begin RECORDED INFORMATION

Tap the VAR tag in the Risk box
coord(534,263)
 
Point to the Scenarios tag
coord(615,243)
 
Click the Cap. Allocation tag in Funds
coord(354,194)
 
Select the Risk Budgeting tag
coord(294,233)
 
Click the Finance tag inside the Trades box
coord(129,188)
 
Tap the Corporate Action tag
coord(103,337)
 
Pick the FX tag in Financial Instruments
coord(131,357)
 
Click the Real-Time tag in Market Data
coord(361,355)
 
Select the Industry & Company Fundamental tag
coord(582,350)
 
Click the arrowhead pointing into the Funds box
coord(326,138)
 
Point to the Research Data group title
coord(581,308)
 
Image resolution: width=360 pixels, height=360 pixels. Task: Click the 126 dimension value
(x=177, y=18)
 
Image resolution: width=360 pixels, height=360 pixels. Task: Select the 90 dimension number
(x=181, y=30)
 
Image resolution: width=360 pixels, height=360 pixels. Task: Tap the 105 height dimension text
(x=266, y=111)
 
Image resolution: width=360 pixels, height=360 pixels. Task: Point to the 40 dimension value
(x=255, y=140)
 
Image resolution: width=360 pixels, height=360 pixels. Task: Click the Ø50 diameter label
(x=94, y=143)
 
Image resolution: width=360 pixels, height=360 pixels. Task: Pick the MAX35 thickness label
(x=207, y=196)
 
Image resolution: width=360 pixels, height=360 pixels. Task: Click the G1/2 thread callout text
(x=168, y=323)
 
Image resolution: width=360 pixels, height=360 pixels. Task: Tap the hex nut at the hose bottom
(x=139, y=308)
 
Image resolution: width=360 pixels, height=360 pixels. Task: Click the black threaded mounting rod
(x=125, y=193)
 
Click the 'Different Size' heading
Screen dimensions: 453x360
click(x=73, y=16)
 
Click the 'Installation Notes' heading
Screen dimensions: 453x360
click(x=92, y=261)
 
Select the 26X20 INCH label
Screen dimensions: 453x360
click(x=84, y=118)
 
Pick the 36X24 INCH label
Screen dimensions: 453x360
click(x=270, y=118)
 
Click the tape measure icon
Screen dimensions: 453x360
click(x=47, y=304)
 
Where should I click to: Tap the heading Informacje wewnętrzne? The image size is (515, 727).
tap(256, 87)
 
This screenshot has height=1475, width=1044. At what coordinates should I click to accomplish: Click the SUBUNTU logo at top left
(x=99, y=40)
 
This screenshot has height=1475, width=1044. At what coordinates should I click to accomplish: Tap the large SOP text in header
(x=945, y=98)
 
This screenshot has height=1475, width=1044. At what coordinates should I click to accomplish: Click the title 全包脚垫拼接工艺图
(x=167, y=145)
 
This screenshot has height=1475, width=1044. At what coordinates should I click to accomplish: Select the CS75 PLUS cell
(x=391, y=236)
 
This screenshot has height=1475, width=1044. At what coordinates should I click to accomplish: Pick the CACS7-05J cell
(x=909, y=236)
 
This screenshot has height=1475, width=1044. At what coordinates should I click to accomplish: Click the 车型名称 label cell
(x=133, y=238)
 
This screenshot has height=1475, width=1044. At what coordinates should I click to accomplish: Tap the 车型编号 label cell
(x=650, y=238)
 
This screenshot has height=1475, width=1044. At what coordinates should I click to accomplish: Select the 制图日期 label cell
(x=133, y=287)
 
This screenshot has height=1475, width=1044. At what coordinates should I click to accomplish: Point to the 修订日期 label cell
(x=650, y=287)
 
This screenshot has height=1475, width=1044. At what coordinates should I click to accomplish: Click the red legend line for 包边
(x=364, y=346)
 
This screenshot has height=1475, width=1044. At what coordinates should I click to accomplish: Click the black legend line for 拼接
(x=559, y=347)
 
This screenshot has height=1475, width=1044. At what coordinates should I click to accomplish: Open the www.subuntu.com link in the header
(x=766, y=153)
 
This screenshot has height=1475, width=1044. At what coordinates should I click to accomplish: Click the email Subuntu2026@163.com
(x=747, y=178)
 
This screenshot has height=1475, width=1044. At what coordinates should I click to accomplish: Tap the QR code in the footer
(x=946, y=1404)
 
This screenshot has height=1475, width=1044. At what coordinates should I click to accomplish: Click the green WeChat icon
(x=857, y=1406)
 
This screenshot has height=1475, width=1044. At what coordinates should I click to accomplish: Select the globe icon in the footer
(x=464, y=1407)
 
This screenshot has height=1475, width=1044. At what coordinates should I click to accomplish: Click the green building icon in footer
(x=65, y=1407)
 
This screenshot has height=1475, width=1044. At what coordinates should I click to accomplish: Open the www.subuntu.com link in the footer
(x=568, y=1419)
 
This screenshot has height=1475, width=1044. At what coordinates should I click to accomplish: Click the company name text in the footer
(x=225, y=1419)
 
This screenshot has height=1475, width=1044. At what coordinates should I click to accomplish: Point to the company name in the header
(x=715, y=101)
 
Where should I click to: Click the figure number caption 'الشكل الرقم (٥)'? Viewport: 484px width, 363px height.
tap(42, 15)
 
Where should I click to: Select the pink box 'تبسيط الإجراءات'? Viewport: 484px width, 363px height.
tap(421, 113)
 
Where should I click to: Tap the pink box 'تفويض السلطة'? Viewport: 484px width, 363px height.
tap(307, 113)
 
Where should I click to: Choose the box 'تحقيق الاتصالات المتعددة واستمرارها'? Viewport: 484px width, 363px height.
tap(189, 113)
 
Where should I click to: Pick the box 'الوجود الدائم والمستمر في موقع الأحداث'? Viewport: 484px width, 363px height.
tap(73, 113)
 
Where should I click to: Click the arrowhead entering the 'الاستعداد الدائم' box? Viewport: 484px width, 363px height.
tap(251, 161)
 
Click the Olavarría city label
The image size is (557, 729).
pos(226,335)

end RECORDED INFORMATION

● WORK INSTRUCTIONS:
Rewrite everything from the line containing "90 dimension number" down to the line containing "(x=266, y=111)", renaming "dimension" as "measurement" and keeping all else unchanged.

● FULL SOLUTION:
Image resolution: width=360 pixels, height=360 pixels. Task: Select the 90 measurement number
(x=181, y=30)
 
Image resolution: width=360 pixels, height=360 pixels. Task: Tap the 105 height measurement text
(x=266, y=111)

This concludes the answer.